- **Activity**
When you reach the line containing "Reserve (337, 2388)" in the data below, begin returning lines exactly as written, and stop once the line containing "BIP KGP (607, 2074)" has been returned.

(Dataset entries)

────────────────────────────────────────

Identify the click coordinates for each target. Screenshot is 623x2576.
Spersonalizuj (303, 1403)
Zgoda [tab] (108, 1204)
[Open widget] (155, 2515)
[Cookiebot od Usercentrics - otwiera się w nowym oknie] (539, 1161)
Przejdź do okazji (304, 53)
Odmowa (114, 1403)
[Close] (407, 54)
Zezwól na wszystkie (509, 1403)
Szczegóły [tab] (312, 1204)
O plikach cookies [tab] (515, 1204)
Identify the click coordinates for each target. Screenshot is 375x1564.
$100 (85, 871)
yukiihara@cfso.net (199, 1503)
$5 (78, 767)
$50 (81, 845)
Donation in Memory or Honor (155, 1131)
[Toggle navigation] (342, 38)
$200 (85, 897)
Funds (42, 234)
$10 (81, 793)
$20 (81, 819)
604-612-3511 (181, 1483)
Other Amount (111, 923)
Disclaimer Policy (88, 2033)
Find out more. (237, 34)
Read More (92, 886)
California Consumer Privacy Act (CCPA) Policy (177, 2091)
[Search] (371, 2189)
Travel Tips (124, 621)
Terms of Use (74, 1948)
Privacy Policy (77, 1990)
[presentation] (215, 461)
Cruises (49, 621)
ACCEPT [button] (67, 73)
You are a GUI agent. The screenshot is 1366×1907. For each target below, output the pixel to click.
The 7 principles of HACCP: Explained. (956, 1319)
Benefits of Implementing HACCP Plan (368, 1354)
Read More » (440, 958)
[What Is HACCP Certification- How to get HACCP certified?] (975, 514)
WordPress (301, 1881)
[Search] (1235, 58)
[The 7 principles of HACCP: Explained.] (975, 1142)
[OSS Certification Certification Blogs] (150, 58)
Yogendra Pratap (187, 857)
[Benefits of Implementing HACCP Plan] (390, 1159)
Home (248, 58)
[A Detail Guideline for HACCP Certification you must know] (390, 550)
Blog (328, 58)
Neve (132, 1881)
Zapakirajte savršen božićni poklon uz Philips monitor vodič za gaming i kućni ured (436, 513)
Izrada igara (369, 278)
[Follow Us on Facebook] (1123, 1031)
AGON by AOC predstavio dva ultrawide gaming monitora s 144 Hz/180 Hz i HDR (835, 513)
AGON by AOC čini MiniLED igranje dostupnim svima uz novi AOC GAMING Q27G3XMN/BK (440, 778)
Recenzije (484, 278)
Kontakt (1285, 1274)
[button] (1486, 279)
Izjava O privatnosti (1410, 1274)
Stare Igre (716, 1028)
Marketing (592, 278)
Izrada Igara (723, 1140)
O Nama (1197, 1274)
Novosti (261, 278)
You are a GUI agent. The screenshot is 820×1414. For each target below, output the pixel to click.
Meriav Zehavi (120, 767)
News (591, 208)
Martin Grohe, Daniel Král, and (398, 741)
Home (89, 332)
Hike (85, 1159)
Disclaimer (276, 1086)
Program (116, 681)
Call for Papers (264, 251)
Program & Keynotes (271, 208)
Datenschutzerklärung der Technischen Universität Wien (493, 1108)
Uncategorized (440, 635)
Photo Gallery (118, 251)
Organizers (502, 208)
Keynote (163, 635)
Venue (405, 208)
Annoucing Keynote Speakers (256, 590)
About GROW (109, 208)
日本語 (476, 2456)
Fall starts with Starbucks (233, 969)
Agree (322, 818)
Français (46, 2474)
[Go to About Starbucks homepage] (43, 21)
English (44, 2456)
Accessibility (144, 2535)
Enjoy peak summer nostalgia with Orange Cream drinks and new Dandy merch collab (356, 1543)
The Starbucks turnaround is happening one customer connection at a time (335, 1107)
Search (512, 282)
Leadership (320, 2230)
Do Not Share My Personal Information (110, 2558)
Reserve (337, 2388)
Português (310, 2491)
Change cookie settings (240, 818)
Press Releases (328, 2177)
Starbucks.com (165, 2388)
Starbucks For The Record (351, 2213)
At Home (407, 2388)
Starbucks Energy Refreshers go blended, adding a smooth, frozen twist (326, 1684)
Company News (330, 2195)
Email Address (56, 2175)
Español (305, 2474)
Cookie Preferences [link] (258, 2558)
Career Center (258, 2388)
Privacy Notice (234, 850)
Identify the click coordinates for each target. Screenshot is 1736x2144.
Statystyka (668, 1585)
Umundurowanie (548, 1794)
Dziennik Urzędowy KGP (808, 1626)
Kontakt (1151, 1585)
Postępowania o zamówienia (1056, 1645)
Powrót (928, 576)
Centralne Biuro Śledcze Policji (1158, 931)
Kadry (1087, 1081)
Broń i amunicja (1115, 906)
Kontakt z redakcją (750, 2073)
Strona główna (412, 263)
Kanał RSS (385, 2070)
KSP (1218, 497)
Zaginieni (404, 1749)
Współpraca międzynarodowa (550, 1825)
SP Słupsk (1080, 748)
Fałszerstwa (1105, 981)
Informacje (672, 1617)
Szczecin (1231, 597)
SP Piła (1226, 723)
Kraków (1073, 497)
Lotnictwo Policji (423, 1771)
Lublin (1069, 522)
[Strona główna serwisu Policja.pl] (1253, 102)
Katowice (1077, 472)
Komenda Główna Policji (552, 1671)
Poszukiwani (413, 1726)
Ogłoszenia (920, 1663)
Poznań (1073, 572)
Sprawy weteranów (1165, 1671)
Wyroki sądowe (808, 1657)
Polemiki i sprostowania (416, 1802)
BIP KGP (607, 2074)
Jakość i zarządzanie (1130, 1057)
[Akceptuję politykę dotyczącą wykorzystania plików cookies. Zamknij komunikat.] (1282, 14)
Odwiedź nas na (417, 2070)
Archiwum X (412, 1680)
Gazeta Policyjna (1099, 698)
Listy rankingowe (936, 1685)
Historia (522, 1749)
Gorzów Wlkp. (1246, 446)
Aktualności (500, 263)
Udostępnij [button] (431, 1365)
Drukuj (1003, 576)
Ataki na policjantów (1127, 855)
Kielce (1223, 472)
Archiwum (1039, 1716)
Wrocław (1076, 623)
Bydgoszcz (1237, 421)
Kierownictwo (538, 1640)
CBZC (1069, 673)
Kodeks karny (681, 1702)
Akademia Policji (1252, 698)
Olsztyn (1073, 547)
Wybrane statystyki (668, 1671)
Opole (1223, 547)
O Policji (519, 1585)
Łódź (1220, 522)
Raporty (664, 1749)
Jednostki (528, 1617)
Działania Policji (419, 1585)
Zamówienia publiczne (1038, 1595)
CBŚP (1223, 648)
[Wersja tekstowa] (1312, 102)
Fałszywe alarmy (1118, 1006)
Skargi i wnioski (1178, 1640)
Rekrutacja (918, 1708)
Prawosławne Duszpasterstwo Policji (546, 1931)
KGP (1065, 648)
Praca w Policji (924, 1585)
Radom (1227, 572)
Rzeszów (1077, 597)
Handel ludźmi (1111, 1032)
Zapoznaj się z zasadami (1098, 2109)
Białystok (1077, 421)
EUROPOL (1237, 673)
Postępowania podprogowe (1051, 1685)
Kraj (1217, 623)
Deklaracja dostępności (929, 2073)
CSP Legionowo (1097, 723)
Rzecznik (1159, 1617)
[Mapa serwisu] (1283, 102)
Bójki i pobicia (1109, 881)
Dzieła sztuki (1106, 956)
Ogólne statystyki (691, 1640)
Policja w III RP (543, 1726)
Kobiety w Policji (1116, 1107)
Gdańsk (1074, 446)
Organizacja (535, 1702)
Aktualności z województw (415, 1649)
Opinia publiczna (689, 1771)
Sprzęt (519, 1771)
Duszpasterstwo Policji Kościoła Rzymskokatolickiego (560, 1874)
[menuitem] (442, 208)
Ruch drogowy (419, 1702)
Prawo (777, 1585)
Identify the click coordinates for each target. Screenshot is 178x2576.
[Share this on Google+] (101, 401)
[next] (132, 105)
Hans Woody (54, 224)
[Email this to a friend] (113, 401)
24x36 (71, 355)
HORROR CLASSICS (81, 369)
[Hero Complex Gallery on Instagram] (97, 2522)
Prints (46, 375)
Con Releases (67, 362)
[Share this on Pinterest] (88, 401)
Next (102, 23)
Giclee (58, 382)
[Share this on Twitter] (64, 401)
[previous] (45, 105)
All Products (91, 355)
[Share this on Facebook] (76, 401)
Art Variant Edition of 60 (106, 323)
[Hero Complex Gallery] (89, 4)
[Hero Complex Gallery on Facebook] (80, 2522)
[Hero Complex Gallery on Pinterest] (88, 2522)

────────────────────────────────────────

- **Written solution**
Reserve (337, 2388)
Português (310, 2491)
Change cookie settings (240, 818)
Press Releases (328, 2177)
Starbucks.com (165, 2388)
Starbucks For The Record (351, 2213)
At Home (407, 2388)
Starbucks Energy Refreshers go blended, adding a smooth, frozen twist (326, 1684)
Company News (330, 2195)
Email Address (56, 2175)
Español (305, 2474)
Cookie Preferences [link] (258, 2558)
Career Center (258, 2388)
Privacy Notice (234, 850)
Identify the click coordinates for each target. Screenshot is 1736x2144.
Statystyka (668, 1585)
Umundurowanie (548, 1794)
Dziennik Urzędowy KGP (808, 1626)
Kontakt (1151, 1585)
Postępowania o zamówienia (1056, 1645)
Powrót (928, 576)
Centralne Biuro Śledcze Policji (1158, 931)
Kadry (1087, 1081)
Broń i amunicja (1115, 906)
Kontakt z redakcją (750, 2073)
Strona główna (412, 263)
Kanał RSS (385, 2070)
KSP (1218, 497)
Zaginieni (404, 1749)
Współpraca międzynarodowa (550, 1825)
SP Słupsk (1080, 748)
Fałszerstwa (1105, 981)
Informacje (672, 1617)
Szczecin (1231, 597)
SP Piła (1226, 723)
Kraków (1073, 497)
Lotnictwo Policji (423, 1771)
Lublin (1069, 522)
[Strona główna serwisu Policja.pl] (1253, 102)
Katowice (1077, 472)
Komenda Główna Policji (552, 1671)
Poszukiwani (413, 1726)
Ogłoszenia (920, 1663)
Poznań (1073, 572)
Sprawy weteranów (1165, 1671)
Wyroki sądowe (808, 1657)
Polemiki i sprostowania (416, 1802)
BIP KGP (607, 2074)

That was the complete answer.